An interesting wine and an equally interesting recipe met up together on Sunday, and was finished this evening.
The wine is a blend of 80% nebbiolo, 10% Barbera, and 10% cabernet franc from a producer in the Barbaresco area of the Piedmonte. Initially all I could taste was the Barbera and its sharp acidity, but as the wine breathed the silkiness of the Nebbiolo came through. There was just a bit of a darker cherry fruit that had to have been the Cabernet Franc. The Nebbiolo tannin was there at first, but settled down after some breathing.
One cup used for cooking, a small glass tasted immediately and then two glasses consumed six hours later. The bottle was vacuum closed after the initial opening, then decanted about an hour before dinner. It was a much different wine with the meal than it was earlier, and a much better wine. At $15 it was money well spent.

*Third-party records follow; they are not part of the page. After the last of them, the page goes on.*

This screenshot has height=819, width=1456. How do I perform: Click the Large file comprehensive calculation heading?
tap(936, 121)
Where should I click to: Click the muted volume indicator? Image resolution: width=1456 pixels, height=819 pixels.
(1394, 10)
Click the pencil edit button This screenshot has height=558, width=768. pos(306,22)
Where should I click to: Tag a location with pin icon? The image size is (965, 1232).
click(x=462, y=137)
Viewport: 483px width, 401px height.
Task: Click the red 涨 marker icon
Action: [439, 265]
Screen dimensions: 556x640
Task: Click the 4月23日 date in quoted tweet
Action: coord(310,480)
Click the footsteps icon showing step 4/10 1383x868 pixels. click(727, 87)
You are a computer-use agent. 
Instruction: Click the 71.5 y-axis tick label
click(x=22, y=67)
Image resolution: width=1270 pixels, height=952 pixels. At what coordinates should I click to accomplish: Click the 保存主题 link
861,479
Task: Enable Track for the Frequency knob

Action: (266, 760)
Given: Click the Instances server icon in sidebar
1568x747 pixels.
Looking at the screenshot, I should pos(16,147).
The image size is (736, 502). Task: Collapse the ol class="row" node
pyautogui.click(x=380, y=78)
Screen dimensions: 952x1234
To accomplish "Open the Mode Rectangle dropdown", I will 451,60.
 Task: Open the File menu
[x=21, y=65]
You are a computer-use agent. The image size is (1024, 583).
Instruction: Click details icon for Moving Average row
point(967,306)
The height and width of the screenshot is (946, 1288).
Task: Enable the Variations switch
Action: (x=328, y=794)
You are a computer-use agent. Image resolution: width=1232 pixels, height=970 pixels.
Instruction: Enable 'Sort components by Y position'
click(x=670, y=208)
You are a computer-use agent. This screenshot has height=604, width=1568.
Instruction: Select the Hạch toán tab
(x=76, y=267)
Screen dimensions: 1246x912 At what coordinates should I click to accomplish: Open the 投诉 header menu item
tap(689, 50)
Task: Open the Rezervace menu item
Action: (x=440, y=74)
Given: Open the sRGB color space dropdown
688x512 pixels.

The recipe was braised short ribs from an article (and video) by Mark Bittman in the New York Times. The short ribs were browned thoroughly and then braised in a cup of red wine and a cup of black coffee, with one chipotle pepper and one dried ancho pepper thrown in with some onions and garlic. It's not a combination I had ever seen before and since all the ingredients were on hand and the weather was cold it made for a great Sunday experiment.
With some buttered tagliatelle it also made for a great Sunday evening meal. It's a recipe worth keeping. I put some of the pepper seeds in with the braising liquid so there was just a small amount of "kick" in the finishing taste of the ribs. It wasn't enough spice to make the mouth burn, but it was enough for a warm finish. The remainder was finished this evening and like most braises, it was equally as good two later, if not even better.